Everything I can find in her closet is 0 or 2.


----------



## Faithful Wife (Oct 31, 2012)

Mr.Married said:


> Everything I can find in her closet is 0 or 2.


I don’t know how old you both are, but since she is that small, juniors sizes will actually fit her better. Some also have petites.

Junior styles are of course young and sometimes just straight up goofy, but they do try to make more adult looks for the juniors, too. So stores like Express would have a lot of clothes that will actually fit her, and many that are not so young that you look like you are dressed inappropriately if you aren’t in your 20’s.


----------



## Mr.Married (Feb 21, 2018)

At 44 she flat out refused last time I asked her to wear osh kosh coveralls with a lollipop shirt and pig tails.

Edit:

Though she did rock that pretty good in her thirties !!!!


----------



## Faithful Wife (Oct 31, 2012)

https://www.express.com/womens-clot...filters=Category:categoryType_uFilter:Dresses

Here’s a page full of different styles in petite from Express.


----------



## Faithful Wife (Oct 31, 2012)

Mr.Married said:


> At 44 she flat out refused last time I asked her to wear osh kosh coveralls with a lollipop shirt and pig tails.
> 
> Edit:
> 
> Though she did rock that pretty good in her thirties !!!!

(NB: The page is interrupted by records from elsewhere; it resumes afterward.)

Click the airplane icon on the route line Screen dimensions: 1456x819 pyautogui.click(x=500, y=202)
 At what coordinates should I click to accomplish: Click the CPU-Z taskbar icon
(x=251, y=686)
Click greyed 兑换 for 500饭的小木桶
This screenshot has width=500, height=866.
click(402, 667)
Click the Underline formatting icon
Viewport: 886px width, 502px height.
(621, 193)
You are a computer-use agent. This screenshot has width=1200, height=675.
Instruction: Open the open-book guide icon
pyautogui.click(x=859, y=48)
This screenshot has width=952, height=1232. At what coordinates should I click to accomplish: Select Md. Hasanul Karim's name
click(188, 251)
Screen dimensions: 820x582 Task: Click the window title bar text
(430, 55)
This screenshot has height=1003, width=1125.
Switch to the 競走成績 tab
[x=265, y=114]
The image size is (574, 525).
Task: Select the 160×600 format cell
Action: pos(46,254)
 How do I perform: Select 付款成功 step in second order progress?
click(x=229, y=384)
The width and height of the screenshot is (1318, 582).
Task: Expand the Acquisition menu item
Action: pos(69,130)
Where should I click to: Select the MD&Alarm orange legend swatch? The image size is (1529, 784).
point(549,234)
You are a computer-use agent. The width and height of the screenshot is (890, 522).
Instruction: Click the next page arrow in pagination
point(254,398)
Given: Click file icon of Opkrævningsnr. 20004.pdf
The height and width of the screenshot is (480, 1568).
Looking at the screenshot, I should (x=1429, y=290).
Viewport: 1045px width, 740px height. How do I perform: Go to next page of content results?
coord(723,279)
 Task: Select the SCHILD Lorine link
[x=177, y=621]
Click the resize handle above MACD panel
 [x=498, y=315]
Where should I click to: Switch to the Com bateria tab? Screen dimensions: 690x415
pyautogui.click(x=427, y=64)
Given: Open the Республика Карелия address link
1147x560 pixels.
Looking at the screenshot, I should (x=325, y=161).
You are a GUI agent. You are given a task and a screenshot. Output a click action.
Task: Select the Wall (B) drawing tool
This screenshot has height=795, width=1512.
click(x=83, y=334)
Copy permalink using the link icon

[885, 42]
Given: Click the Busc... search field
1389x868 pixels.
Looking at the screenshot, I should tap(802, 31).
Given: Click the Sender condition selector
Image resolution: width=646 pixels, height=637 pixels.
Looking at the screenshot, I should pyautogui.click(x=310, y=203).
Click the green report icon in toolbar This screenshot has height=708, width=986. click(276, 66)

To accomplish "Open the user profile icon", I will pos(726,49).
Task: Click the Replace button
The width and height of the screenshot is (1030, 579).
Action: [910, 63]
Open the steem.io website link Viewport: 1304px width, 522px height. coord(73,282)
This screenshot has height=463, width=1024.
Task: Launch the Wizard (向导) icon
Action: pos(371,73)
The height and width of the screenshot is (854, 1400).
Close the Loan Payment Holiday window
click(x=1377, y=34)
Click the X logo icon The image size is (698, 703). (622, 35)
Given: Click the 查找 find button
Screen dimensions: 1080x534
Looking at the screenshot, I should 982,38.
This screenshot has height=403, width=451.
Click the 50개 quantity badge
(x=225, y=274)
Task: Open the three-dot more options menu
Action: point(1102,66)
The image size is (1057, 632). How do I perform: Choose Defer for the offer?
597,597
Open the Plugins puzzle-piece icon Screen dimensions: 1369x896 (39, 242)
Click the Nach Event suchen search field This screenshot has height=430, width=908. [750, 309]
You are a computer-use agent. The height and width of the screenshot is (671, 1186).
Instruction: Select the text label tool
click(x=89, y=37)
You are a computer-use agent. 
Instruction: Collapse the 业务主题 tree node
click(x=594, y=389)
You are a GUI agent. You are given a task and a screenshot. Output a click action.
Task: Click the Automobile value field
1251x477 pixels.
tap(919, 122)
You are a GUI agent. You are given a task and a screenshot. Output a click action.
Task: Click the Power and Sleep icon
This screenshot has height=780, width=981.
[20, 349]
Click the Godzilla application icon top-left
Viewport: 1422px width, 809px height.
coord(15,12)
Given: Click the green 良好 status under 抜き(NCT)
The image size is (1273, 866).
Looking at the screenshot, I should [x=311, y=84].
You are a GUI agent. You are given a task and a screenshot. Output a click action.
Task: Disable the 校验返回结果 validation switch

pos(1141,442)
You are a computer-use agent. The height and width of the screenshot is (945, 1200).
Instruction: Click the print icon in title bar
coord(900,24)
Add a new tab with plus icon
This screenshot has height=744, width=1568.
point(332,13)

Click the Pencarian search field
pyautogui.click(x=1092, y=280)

That’s a look for staying in and playing farmers daughter and handy boy games. You should only suggest that when she asks if you want her to put on some lingerie. Say hell yes, then go get the overalls, the shirt and some hair ties and hand them to her.


----------



## BigToe (Jun 2, 2011)

My opinion, men buying clothes for women is a bad idea. I would tell her you have a surprise for her, take her to her favorite clothing store, then say "Let me hold your purse while you shop for a new dress. I'll be waiting near the dressing room"


----------



## Mr.Married (Feb 21, 2018)

BigToe said:


> My opinion, men buying clothes for women is a bad idea. I would tell her you have a surprise for her, take her to her favorite clothing store, then say "Let me hold your purse while you shop for a new dress. I'll be waiting near the dressing room"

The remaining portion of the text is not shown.